The Bismarck Tower (Bismarckturm) on the 268 m high Stahlsberg above Opperode in Germany is a monument to the former German chancellor, Bismarck. Built in 1914/15, it can be used as an observation tower.

== Location ==
The tower is located in the Mansfeld Land region on the edge of the Harz/Saxony-Anhalt Nature Park. It stands on the Stahlsberg, a wooded hill ridge on the northeastern flank of the Harz Mountains in central Germany. The Stahlsberg rises immediately south of Opperode through which the Sauerbach stream flows. The tower lies within the borough of Ballenstedt.

== History ==
On the 100th anniversary of the Battle of Leipzig in 1913, Ballenstedt's lord mayor, Wendt, proposed the erection of a Bismarck tower. The tower committee that was formed to take this forward, selected the Stahlsberg hill near Opperode as the location and Professor Wilhelm Kreis as the architect. He decided on a tower that was extremely similar to his award-winning Götterdämmerung design.

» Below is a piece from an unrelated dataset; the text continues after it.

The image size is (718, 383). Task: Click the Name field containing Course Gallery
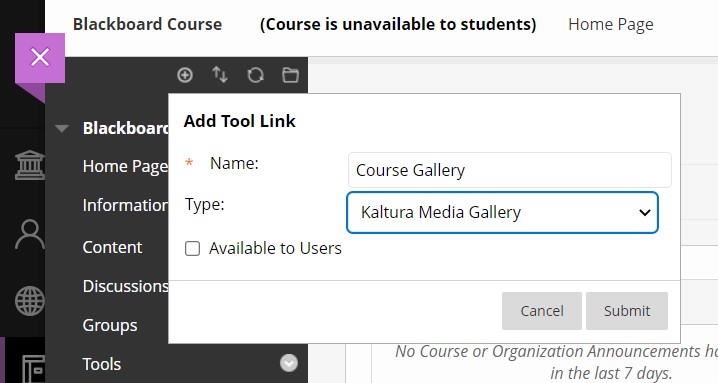click(510, 170)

The Bismarck Tower was made of limestone and granite from the nearby Harz Mountains. The laying of the foundation stone was celebrated on 14 June 1914, just before the outbreak of the First World War. During the war, work ground to a halt and it was not taken up again until the 1930s. From 1930 to early 1931 the tower was finished under the direction of the Ballenstedt branch of the Harz Club who went for a simpler shape. For example, they left out the planned brazier (Feuerschale) on the observation platform. On 20 May 1931 the tower was inaugurated in a modest ceremony.

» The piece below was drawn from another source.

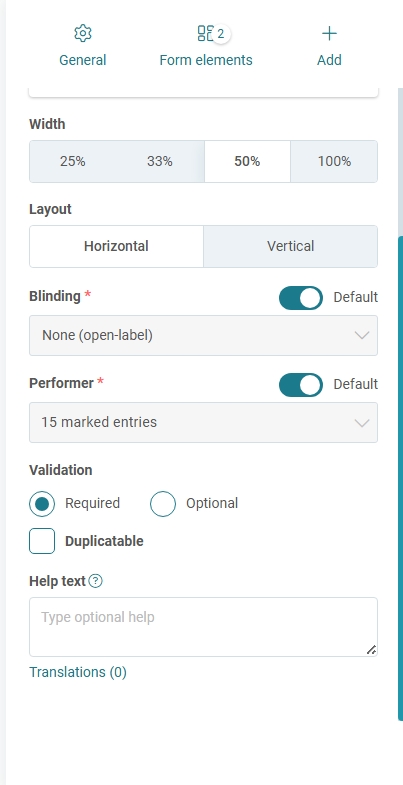Select the Optional validation radio button
Viewport: 403px width, 785px height.
point(163,504)
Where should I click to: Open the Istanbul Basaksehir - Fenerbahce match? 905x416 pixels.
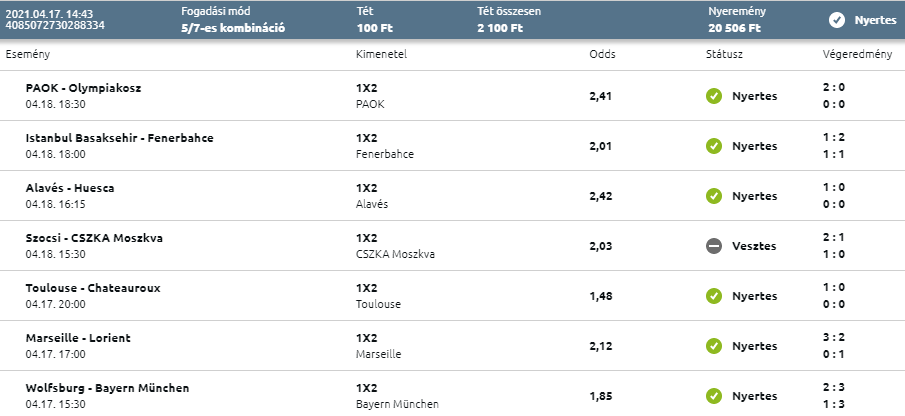[119, 138]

After the Second World War and during East German times the tower fell into ruins. In 1994/95, after the end of the Cold War, the tower was restored and it re-opened on 1 July 1995.

The tower is about 11 metres high (it was originally planned to be 16.50 metres high). An inner staircase with 57 steps leads to a viewing platform at an elevation of around .

== Walking and access ==
The Bismarck Tower is not permanently open as an observation tower. A key to the entrance door may be obtained from the tourist office in Ballenstedt (Touristik-Information Ballenstedt). The viewing platform offers views of the Harz Foreland, Ballenstedt and Opperode. The tower is No. 199 in the system of checkpoints in the Harzer Wandernadel hiking network.